## What needs to be done
The lines to find are those in the entries that hold the word "will"; copy every one of them.

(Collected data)
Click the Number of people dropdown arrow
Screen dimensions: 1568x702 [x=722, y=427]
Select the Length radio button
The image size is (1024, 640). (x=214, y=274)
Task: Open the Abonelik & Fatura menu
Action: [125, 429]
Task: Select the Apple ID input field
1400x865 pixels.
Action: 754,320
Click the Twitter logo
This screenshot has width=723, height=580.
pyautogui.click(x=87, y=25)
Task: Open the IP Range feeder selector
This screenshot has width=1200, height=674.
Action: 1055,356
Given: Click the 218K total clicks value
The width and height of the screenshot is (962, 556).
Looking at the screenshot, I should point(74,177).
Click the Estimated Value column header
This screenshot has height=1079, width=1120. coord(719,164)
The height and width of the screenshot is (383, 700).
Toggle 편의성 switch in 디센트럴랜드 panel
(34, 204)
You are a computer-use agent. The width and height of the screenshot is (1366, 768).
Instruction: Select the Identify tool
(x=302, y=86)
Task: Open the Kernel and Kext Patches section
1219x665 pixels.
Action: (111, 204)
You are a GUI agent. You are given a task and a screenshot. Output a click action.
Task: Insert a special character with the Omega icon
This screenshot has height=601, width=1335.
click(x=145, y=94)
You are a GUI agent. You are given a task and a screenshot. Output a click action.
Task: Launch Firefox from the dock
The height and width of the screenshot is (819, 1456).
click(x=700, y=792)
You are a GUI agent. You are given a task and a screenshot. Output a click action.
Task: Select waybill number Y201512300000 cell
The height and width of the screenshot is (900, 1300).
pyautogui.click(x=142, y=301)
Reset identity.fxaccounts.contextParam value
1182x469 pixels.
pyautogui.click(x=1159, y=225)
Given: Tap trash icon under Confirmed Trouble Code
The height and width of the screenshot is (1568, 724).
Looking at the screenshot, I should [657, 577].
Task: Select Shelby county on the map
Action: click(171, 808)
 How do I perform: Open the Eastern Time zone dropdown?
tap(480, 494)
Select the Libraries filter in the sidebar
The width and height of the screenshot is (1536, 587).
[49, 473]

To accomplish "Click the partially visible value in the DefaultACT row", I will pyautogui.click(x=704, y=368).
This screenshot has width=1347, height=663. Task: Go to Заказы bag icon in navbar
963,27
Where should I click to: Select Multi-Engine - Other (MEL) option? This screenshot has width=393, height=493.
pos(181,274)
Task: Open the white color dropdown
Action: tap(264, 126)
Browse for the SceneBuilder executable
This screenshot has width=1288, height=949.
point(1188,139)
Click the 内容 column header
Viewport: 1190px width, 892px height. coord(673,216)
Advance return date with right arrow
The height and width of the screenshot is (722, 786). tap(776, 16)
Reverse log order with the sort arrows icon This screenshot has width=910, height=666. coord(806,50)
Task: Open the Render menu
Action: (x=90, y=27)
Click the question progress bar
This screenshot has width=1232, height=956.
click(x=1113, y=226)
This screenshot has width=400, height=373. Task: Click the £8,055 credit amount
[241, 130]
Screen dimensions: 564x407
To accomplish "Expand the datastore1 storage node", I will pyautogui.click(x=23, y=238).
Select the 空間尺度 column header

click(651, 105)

## Task response
To accomplish "Click the partially visible value in the DefaultACT row", I will pyautogui.click(x=704, y=368).
To accomplish "Expand the datastore1 storage node", I will pyautogui.click(x=23, y=238).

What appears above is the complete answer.